III. A SECOND SON (v15-22)
God then told Abraham to rename his wife Sarai, which may have originally meant something like “Contentious”, Sarah, which instead meant “Princess”. Sarah would become the princess of many multitudes to follow. Future kings of great nations (such as Israel, Edom, and so forth) would be birthed from her lineage. When God made this bold prediction, Abraham laughed out loud and openly doubted that a woman who was already 90 years old could bear a child.
Besides, Abraham already had a son - Ishmael - who had been conceived by and born of the Egyptian handmaiden Hagar. Abraham asked God to establish the covenant through him. But God refused, and proclaimed that Sarah would bear her own child. Her son would be the promised heir, through whom the covenant of God would be perpetuated. This baby was to be named Isaac, which means “He who laughs”. While God would certainly remember and bless Ishmael and his descendants, He specifically and exclusively chose Isaac from among Abraham’s children to be a patriarch of His people.
God told Abraham that Sarah would give birth to their new son, Isaac, in about a year. Seeing that a human pregnancy only lasts 9 months, Sarah was not yet with child at the time of this declaration. The couple would have to look beyond their present age and condition, embrace and believe in God’s word, and then act accordingly so that this miracle child might be conceived. Unlike with Hagar and Ishmael, these things would take place in accordance with the LORD’s direction and blessing.
IV. AN OBEDIENT ACT (v23-27)
After speaking with God, and in keeping with His divine instruction, Abraham prepared himself and his family for circumcision. He and his son Ishmael, along with every other male in his household and among his many servants, were circumcised that same day. As stated earlier, Abraham was 99 years old. His son Ishmael was 13 at the time. Thus, these men became the first of many to come to be initiated into the Abrahamic covenant through circumcision.
Without being overly graphic, circumcision is the removal of the foreskin from the male penis. The foreskin serves no meaningful bodily purpose, and can be safely removed without excessive pain. Obviously, this procedure will temporarily limit a man’s ability to work or move and will cause some discomfort. Usually circumcisions heal in about 5 to 7 days. Medical studies have shown that there may even be some healthy benefits that result from circumcision. There is no female equivalent of circumcision, due to the differing anatomy of women and men.

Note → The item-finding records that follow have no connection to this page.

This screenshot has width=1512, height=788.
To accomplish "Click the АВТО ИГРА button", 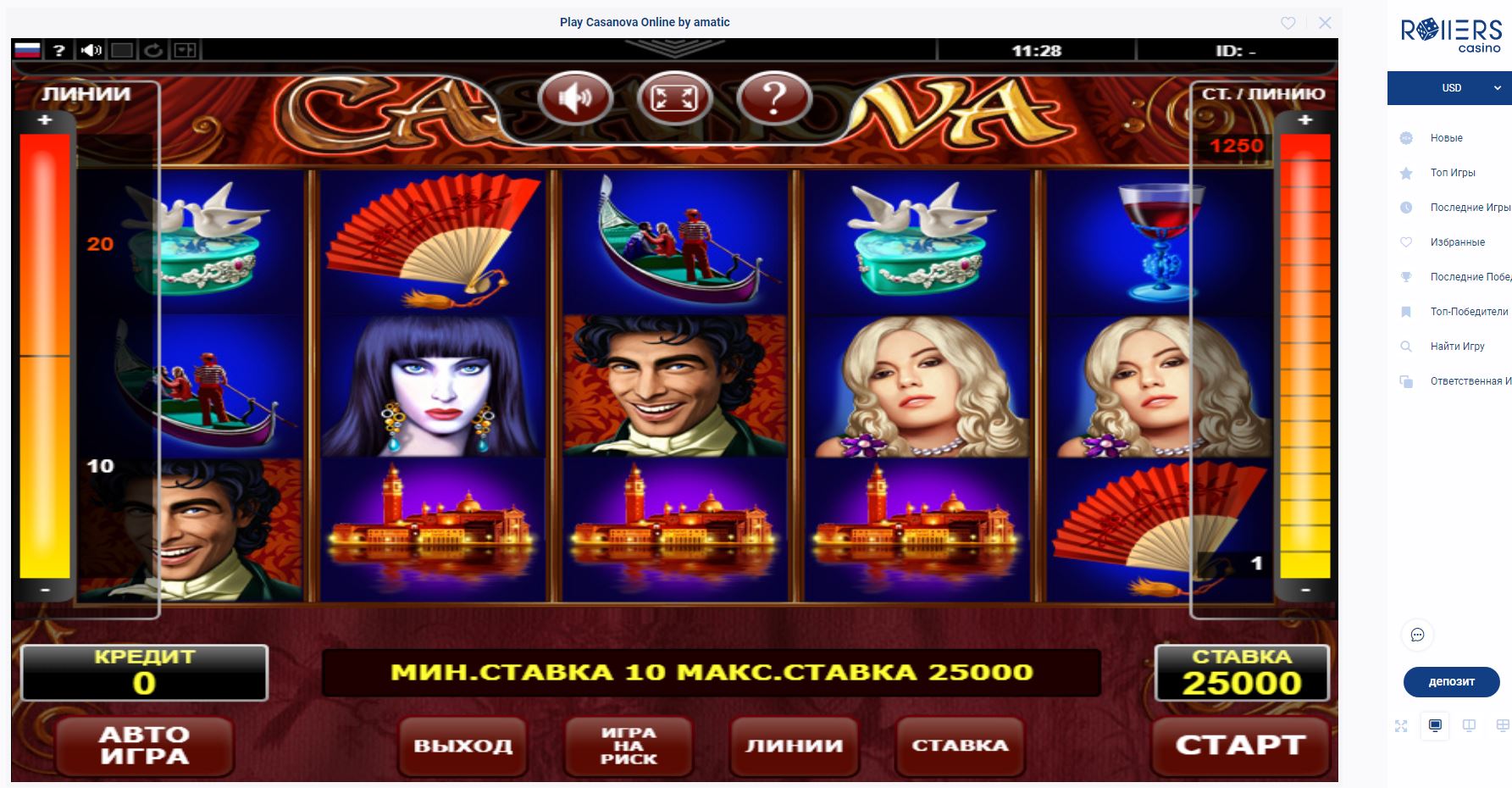I will tap(145, 746).
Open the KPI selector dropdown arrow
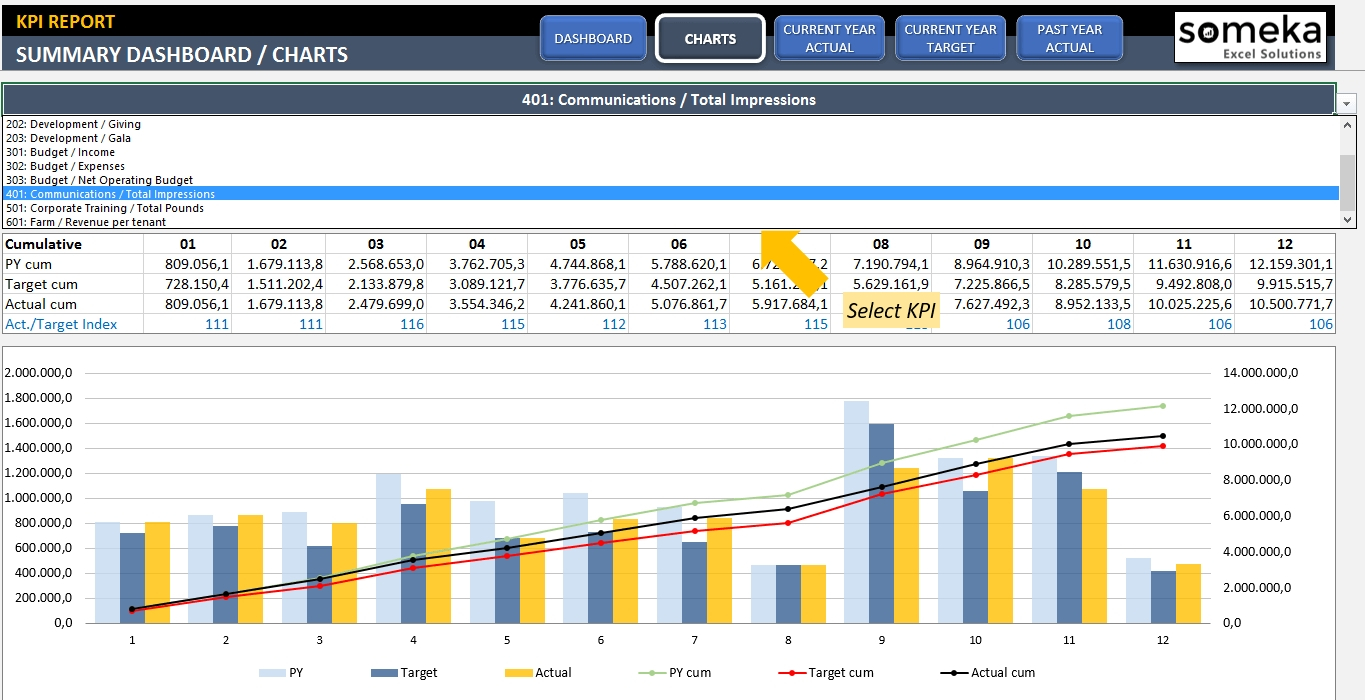Viewport: 1365px width, 700px height. point(1346,103)
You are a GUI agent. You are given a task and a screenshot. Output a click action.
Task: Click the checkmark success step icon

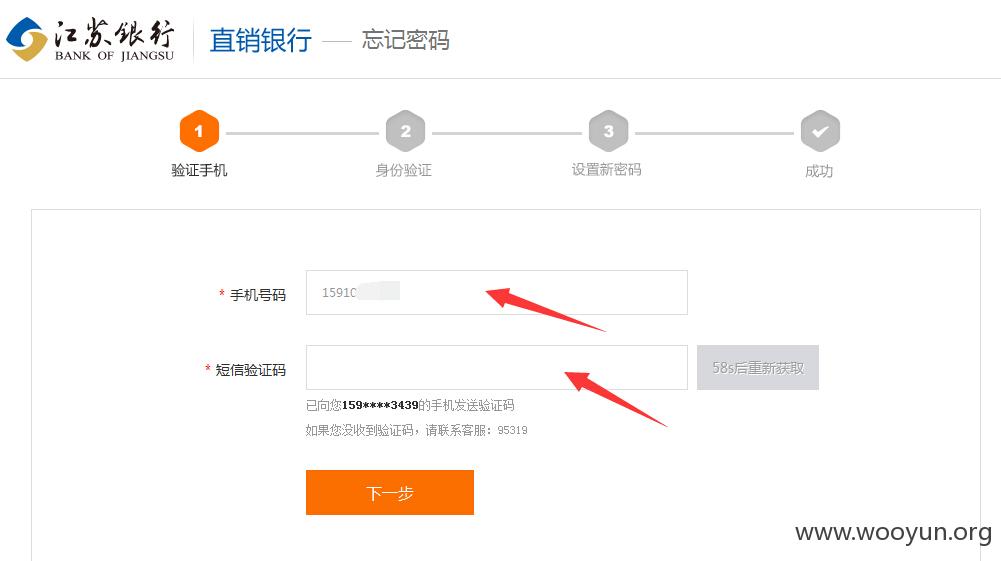[820, 131]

Preachers, like myself, often use phrases like “The Children of God” to describe particular people groups. It is important to recognize that these types of phrases can have 2 very different meanings. There are those who belong to the physical, ethnic “people of God” - those chosen under the Old Covenant to serve as God’s representatives on the earth. These are the Jews. There are also those of all backgrounds and races who belong to the spiritual, redeemed “people of God” through faith in Jesus Christ. These are the Christians. It is possible to be both Jewish and Christian, as was the case for many of the early believers.

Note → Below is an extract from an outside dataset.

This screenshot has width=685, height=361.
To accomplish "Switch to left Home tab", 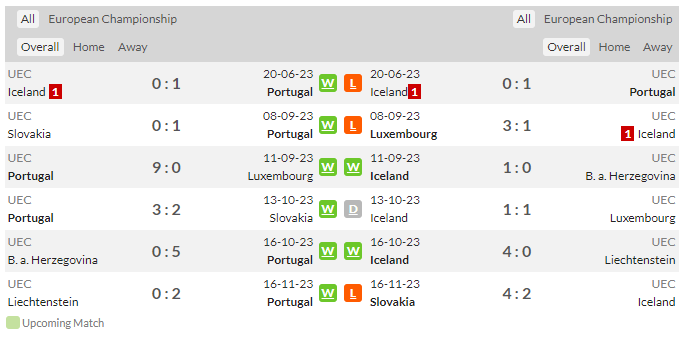I will 89,47.
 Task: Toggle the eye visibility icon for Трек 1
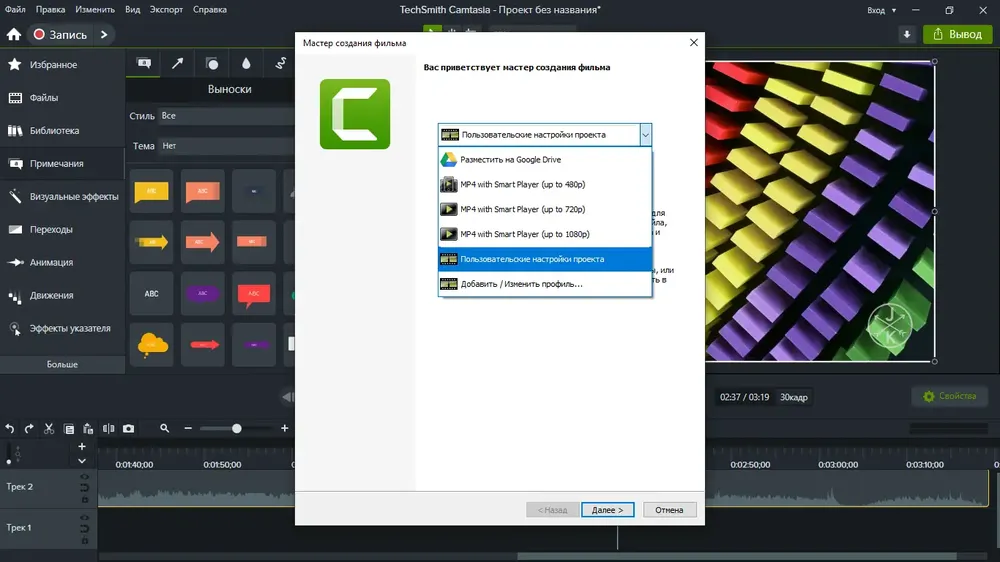point(84,517)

Therefore, circumcision identifies someone as a Jew, but not necessarily a born-again believer. There are many circumcised people, Jewish and otherwise, who are not truly saved. In the same way, there are many baptized church goers who are not saved. These are merely outward symbols, not evidence of genuine faith. True, transformative, and saving change must take place within and can only be accomplished by God Almighty. Scripture describes this as “circumcision of the heart” (Romans 2:25-29).